* [About this exercise]: Report all lines of the data below that hold the word "label".

* [Supplied information]:
- Opening Delimiter -

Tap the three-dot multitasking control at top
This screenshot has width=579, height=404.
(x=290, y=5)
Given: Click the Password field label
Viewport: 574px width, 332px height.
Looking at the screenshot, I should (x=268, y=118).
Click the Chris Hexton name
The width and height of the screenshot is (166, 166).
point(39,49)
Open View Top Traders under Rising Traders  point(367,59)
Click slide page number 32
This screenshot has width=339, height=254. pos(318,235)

- Closing Delimiter -
- Opening Delimiter -

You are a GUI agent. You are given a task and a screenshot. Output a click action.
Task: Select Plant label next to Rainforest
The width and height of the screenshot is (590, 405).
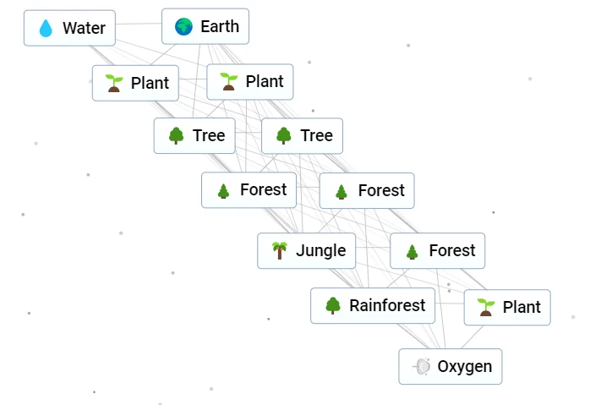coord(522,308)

- Closing Delimiter -

* [Response below]:
Given: Click the Password field label
Task: Select Plant label next to Rainforest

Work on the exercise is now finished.